- [Selected passage]

Twisted-Code'r

Posted on Mar 11 • Edited on Mar 13

How I Built a Duplicate File Finder That Handles 1 Million Files Without Crashing

#python #opensource #cli #tutorial

## How I Built a Duplicate File Finder That Handles 1 Million Files Without Crashing

I had a problem that I suspect many developers have — duplicate files scattered across external drives, backup archives, and media collections with no reliable way to clean them up without risking data loss.

Every tool I tried either ran out of memory on large directories, gave false positives, had external dependencies I didn't want, or silently deleted files without clear confirmation.

So I built CleanSweep — a command-line duplicate finder and file organizer written in pure Python with zero external dependencies.

The Core Problem: Most Tools Don't Scale

The naive approach to finding duplicates is:

Read every file into memory
Hash everything
Compare hashes

This works fine for a few hundred files. At 100,000 files it starts to hurt. At 1,000,000 files it crashes.

CleanSweep is built around two design principles that make it scale:

Never load file contents into memory — only metadata and hashes
Never build a list of all files — use an iterative traversal stack instead

The Traversal: O(depth) Memory, Not O(total files)

Most directory walkers collect all files into a list first, which means memory grows with the number of files. At 1M files that list alone can consume hundreds of MB.

CleanSweep uses an iterative DFS (depth-first search) stack instead:

stack: list[tuple[Path, int]] = [(root, 0)]

while stack:
    current_dir, depth = stack.pop()

    with os.scandir(current_dir) as sd:
        dir_entries = sorted(sd, key=lambda e: e.name)

    for entry in dir_entries:
        if entry.is_file():
            yield Path(entry.path)
        elif entry.is_dir():
            stack.append((Path(entry.path), depth + 1))

The stack only holds the current path from root to the active directory — never the full file list. Memory stays at O(depth × branching_factor) regardless of how many files exist.

At 1 million files, peak stack memory is under 1 MB.

We also use os.scandir() instead of Path.iterdir() — scandir caches inode metadata from the kernel's readdir buffer, so is_file(), is_dir(), and is_symlink() cost zero extra syscalls per entry on Linux and macOS.

The Hash Pipeline: Three Stages, Minimum I/O

Hashing every file in full is expensive. CleanSweep uses a three-stage pipeline that eliminates most files before any full read happens.

Stage 1 — Group by size

Files with a unique size cannot be duplicates. They are eliminated immediately with zero I/O:

size_groups: dict[int, list[FileEntry]] = defaultdict(list)

- [Data section]
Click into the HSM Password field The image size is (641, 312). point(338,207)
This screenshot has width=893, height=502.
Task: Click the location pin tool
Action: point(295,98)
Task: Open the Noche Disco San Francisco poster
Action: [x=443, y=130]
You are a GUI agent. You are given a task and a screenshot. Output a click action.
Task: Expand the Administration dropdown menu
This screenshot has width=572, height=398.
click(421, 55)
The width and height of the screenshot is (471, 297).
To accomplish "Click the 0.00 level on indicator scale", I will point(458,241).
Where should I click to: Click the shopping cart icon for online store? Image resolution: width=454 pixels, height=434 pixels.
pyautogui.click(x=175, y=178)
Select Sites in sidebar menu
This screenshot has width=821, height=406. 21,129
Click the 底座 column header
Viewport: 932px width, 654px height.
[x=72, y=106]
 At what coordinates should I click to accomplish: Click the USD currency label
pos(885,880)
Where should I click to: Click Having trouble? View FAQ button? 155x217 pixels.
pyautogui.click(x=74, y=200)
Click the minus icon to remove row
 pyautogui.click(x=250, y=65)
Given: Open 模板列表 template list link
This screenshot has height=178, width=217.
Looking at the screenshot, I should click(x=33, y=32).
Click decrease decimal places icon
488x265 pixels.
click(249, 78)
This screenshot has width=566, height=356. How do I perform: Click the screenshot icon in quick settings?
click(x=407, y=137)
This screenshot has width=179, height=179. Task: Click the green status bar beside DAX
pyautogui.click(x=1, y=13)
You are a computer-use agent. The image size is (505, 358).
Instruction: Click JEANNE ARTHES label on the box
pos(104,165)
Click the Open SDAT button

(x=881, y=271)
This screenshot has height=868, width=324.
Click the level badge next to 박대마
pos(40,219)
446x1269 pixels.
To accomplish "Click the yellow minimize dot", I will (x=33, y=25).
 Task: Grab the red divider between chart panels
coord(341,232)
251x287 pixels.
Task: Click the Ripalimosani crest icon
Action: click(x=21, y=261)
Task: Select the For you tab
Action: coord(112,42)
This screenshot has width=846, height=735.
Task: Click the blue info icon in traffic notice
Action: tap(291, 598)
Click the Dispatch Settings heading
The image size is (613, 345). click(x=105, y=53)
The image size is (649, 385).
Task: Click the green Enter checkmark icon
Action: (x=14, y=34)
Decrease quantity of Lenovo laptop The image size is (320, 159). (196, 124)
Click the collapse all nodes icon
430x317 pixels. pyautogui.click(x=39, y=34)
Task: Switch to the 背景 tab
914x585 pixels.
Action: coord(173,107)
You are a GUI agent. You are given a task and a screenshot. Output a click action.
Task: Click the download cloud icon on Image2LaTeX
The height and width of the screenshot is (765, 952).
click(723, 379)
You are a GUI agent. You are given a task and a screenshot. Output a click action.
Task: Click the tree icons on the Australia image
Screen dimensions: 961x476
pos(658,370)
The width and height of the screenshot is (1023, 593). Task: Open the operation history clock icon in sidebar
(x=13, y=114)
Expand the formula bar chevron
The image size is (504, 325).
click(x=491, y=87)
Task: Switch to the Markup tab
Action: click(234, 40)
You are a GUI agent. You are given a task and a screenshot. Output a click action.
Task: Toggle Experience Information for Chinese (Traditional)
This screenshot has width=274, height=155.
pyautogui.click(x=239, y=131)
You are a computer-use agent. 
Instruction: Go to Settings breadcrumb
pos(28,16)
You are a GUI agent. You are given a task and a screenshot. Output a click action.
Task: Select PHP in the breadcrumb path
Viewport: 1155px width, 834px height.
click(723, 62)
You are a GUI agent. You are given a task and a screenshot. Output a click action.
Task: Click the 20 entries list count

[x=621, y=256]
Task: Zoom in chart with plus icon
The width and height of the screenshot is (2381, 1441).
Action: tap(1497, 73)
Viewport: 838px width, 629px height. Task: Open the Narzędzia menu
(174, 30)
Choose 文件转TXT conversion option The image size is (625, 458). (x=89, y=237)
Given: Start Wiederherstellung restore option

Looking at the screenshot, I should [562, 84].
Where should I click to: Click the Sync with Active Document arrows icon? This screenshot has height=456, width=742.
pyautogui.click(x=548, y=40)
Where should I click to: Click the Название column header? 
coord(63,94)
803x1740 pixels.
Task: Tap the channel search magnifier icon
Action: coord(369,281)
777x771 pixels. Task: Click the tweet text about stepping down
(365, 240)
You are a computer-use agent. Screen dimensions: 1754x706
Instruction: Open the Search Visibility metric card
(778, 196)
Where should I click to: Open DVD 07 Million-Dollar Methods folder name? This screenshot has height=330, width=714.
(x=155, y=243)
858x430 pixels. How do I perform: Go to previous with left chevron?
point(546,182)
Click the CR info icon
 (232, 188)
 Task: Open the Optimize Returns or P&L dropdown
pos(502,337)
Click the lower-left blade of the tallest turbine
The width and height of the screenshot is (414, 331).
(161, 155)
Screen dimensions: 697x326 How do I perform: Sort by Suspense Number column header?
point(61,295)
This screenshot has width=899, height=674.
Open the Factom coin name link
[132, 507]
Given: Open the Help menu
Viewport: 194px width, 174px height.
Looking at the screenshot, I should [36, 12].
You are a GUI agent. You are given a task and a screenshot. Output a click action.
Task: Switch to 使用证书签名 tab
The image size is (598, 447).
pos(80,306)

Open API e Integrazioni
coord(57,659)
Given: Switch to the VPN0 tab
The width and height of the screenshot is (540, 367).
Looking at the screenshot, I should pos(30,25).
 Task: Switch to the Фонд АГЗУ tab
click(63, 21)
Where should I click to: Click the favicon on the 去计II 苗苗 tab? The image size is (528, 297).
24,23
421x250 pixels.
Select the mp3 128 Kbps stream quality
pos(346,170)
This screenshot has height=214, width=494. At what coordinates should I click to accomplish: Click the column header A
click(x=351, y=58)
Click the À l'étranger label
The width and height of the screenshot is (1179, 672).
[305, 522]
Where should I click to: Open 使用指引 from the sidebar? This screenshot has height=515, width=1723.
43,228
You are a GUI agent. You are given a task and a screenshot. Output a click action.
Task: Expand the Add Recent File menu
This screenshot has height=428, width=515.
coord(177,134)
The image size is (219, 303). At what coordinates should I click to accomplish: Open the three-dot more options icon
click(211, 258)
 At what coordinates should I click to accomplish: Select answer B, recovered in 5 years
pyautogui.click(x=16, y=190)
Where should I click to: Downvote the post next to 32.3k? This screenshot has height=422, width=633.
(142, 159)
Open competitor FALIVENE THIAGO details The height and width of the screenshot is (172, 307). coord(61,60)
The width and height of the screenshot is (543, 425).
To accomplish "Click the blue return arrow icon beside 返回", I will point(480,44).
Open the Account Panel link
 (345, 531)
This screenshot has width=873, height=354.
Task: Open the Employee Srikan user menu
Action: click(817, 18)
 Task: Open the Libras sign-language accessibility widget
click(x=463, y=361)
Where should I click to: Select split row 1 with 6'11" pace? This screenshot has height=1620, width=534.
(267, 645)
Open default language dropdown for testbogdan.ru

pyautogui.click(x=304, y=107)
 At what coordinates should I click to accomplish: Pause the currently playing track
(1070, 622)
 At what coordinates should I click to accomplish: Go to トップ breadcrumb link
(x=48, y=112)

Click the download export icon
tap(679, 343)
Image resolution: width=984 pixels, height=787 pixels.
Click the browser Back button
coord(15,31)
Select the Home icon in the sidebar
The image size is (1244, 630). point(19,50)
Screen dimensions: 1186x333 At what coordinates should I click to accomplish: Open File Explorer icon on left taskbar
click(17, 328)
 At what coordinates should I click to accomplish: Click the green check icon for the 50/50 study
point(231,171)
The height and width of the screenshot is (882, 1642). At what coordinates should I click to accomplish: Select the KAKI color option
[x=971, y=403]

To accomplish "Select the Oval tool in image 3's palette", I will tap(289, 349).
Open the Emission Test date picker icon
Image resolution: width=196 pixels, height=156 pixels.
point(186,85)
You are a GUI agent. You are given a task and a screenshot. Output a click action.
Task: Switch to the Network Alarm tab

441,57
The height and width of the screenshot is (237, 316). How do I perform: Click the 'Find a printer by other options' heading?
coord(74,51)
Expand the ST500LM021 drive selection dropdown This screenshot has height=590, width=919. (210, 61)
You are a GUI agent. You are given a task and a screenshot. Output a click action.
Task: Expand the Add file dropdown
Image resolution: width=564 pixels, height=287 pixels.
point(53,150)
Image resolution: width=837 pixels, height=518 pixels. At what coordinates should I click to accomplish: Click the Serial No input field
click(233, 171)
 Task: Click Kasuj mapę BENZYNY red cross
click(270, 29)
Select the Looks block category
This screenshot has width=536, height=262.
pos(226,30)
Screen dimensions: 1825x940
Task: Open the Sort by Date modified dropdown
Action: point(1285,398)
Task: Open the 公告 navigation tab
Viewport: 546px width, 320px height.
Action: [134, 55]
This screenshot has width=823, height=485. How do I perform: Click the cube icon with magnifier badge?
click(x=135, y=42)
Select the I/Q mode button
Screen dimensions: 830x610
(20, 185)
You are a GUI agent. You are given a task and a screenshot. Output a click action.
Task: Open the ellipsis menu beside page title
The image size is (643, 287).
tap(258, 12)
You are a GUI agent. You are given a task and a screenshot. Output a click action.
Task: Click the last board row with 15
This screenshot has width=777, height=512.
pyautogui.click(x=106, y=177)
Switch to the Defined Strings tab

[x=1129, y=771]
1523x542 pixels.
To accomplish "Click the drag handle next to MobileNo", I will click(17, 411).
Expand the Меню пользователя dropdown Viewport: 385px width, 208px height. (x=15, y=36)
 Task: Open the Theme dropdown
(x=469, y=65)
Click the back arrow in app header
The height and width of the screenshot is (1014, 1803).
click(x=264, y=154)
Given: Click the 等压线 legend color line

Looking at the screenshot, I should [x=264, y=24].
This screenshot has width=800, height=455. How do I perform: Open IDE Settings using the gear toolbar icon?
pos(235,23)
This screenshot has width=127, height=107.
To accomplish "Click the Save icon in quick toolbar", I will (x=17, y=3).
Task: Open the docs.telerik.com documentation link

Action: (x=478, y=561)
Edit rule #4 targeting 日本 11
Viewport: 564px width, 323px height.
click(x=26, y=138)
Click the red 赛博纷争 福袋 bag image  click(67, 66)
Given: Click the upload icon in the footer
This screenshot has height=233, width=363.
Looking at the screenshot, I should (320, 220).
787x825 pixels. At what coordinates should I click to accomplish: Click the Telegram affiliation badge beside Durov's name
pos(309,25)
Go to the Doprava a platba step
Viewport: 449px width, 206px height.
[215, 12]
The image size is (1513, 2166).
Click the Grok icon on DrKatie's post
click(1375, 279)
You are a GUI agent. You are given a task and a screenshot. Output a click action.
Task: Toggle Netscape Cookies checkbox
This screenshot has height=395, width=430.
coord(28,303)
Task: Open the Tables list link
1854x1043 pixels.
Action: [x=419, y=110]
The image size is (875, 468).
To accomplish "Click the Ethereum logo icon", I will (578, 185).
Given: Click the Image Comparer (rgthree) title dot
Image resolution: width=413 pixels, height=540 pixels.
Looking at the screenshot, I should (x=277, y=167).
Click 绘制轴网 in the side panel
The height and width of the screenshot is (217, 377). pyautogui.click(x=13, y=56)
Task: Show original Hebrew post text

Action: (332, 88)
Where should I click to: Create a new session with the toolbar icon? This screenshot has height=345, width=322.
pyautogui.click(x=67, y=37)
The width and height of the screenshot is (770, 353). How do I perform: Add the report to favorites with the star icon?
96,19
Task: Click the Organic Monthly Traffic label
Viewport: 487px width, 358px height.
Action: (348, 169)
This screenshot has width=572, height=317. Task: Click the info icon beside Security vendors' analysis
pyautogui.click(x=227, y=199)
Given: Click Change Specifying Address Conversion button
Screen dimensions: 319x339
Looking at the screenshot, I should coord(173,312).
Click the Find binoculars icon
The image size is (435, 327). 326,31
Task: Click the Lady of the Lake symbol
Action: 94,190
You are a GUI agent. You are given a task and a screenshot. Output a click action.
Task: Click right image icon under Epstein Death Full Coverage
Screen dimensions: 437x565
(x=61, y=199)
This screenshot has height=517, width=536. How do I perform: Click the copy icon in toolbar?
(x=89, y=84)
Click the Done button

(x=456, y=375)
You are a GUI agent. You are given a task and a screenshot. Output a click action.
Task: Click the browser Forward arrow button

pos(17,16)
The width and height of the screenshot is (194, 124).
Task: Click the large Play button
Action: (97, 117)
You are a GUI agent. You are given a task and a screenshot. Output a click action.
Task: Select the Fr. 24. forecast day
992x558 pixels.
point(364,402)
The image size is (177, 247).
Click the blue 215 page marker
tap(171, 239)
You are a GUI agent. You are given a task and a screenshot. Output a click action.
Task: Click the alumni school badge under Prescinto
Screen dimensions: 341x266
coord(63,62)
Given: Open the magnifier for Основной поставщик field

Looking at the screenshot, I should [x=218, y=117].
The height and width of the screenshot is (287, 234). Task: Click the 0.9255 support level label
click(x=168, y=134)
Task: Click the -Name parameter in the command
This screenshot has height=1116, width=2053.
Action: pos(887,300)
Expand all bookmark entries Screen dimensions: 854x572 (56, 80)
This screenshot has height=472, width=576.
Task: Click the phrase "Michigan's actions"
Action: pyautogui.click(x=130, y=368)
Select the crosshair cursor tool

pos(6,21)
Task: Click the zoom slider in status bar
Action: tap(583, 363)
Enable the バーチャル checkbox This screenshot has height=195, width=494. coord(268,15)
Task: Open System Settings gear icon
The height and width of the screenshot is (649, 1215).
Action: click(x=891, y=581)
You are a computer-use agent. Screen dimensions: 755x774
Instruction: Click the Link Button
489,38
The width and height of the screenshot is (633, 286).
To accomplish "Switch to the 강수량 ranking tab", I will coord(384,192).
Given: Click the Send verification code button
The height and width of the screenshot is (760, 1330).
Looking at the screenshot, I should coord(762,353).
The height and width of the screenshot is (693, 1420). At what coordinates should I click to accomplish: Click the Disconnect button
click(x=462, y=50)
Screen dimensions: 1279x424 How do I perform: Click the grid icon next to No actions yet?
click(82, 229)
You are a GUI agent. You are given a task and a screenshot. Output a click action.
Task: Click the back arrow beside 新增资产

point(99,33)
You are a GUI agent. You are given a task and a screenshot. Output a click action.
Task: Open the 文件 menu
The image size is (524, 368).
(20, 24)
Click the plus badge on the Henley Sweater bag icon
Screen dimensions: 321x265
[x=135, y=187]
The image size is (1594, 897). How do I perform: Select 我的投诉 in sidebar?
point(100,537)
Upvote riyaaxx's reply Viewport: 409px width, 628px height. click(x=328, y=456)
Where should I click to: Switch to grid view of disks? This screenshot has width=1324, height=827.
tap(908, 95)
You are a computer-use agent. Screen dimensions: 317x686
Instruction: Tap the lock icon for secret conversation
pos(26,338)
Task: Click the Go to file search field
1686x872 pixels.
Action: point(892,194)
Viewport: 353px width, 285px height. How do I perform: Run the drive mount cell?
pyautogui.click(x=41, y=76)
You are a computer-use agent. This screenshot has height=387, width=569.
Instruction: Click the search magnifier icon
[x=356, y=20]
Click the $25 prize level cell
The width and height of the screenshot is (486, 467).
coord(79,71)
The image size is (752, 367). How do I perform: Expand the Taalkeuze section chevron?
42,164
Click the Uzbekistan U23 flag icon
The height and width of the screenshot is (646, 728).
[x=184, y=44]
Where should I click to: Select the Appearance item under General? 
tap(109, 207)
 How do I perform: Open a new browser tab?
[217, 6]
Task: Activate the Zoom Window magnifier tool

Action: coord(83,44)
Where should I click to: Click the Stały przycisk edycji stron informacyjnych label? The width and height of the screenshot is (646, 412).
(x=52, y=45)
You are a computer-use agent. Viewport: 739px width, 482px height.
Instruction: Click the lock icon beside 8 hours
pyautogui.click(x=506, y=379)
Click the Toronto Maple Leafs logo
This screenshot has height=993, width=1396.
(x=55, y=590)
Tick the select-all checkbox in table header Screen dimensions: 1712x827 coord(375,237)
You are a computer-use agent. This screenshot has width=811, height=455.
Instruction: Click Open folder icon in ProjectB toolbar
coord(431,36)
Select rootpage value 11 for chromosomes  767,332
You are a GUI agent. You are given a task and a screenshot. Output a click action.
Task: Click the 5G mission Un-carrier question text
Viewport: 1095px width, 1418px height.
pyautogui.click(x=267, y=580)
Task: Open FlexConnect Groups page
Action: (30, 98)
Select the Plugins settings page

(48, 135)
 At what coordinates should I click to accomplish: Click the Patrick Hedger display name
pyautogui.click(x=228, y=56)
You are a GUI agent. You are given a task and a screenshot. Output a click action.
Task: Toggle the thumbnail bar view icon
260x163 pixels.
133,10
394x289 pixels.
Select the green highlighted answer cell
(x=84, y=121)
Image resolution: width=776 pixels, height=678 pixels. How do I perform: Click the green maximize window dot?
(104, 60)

- [Instruction 1]
Answer these questions about the duplicate file finder post:
(a) In what language is CleanSweep written?
(b) At 1 million files, what is the peak stack memory?
(c) In Stage 1, what happens to files with a unique size?
- [Instruction 2] Extract the records from their first line through the line that contains "[x=72, y=106]", including both of those lines, and reproduce each line exactly.
The records have nothing to do with the duplicate file finder post.

- [Full response 1]
(a) Pure Python, with zero external dependencies.
(b) Under 1 MB.
(c) They are eliminated immediately with zero I/O.

- [Full response 2]
Click into the HSM Password field The image size is (641, 312). point(338,207)
This screenshot has width=893, height=502.
Task: Click the location pin tool
Action: point(295,98)
Task: Open the Noche Disco San Francisco poster
Action: [x=443, y=130]
You are a GUI agent. You are given a task and a screenshot. Output a click action.
Task: Expand the Administration dropdown menu
This screenshot has width=572, height=398.
click(421, 55)
The width and height of the screenshot is (471, 297).
To accomplish "Click the 0.00 level on indicator scale", I will point(458,241).
Where should I click to: Click the shopping cart icon for online store? Image resolution: width=454 pixels, height=434 pixels.
pyautogui.click(x=175, y=178)
Select Sites in sidebar menu
This screenshot has width=821, height=406. 21,129
Click the 底座 column header
Viewport: 932px width, 654px height.
[x=72, y=106]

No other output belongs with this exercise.